Indeed, to obtain approval from Health Canada to market a new medicine, drug companies enter a similar process to that in the United States and the European Union. But for 215 drugs eventually approved in both countries between 2012/13 and 2018/19, it took 464 days (on average) longer in Canada compared to the U.S. And 395 days longer (on average, for 191 drugs) than the E.U.
Why? For starters, Canada’s market is relatively isolated and covers a huge area with low population density. Widely-dispersed health professionals and care facilities pose unique marketing, delivery and distribution challenges in expense and time. But crucially, federal, provincial and territorial governments exacerbate this natural disadvantage by erecting impediments that make Canada’s pharmaceutical environment less attractive. These impediments include the lack of a dedicated “orphan” drug policy to incentivize manufacturers to develop drugs for rare disorders, few incentives to accelerate innovative medicines through the regulatory process, weaker intellectual property protection, and significant price evaluation hurdles.
Meanwhile, drug companies prioritize drug submissions to countries with favourable environments, which include incentives that shorten regulatory review times, strong intellectual property rights, policies and criteria put in place by public insurance providers for coverage that don’t inhibit patient access to new medicines, and less burdensome cost-effectiveness assessment, price negotiation and price regulation processes. Canada does poorly in all these areas.
Added to existing disincentives to submitting drugs, the federal government made matters worse in 2017 with proposed revisions to the Patented Medicine Prices Review Board, the government’s quasi-judicial tribunal tasked to prevent time-limited drug patents from being abused. The proposals caused an extraordinary degree of uncertainty among manufacturers, which resulted in even fewer new medicines submitted for approval in Canada. Between 2006 and 2014, 80 per cent of new drugs submitted for regulatory approval in the U.S. and E.U. were also submitted for approval in Canada. By 2020, that number dropped to 44 per cent.
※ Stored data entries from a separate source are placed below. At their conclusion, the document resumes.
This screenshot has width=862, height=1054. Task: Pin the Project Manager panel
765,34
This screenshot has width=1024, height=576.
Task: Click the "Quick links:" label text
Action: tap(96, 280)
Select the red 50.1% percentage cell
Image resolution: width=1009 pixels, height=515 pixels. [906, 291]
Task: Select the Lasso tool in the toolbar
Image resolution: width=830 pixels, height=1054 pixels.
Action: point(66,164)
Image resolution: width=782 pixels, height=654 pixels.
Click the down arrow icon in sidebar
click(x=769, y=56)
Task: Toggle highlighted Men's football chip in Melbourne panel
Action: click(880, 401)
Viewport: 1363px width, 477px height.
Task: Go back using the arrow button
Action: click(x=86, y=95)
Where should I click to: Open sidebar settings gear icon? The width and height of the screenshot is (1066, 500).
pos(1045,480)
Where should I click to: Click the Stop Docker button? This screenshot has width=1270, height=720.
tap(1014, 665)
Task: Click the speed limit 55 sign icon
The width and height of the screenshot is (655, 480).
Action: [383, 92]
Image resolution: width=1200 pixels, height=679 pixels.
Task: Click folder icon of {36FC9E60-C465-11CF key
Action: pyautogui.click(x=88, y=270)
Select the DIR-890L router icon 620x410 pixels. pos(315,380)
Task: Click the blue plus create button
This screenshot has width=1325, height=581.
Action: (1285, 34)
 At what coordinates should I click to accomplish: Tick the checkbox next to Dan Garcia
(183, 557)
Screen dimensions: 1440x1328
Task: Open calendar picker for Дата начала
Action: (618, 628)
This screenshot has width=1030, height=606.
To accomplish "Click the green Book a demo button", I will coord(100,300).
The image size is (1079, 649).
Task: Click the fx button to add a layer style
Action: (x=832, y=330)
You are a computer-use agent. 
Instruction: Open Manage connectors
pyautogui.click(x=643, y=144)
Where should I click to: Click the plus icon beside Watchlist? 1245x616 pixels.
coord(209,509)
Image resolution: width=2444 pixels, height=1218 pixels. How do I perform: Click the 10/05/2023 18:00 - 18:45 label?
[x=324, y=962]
Although legal challenges led to court rulings against almost all the proposed changes, the federal government still wants to reduce drug prices in Canada. Consequently, it’s highly likely that manufacturers will continue to wait and see before launching here.
Again, the result will be continuing—perhaps even increasing—delays in medicines being submitted for marketing approval in Canada. When policymakers see new medicines in terms of high prices and not the benefits they can bring to patients, our access to innovative medicines is at risk.
Everyone would like new drugs to be cheaper, but not at the expense of having pharmaceutical companies and their innovative medicines bypass Canada entirely. Several adversarial barriers to launching novel medicines already exist in this country. Canadians don’t need further deterrents from their governments. Without a collaborative relationship between manufacturers and government, Canadians with unmet health-care needs will continue to suffer.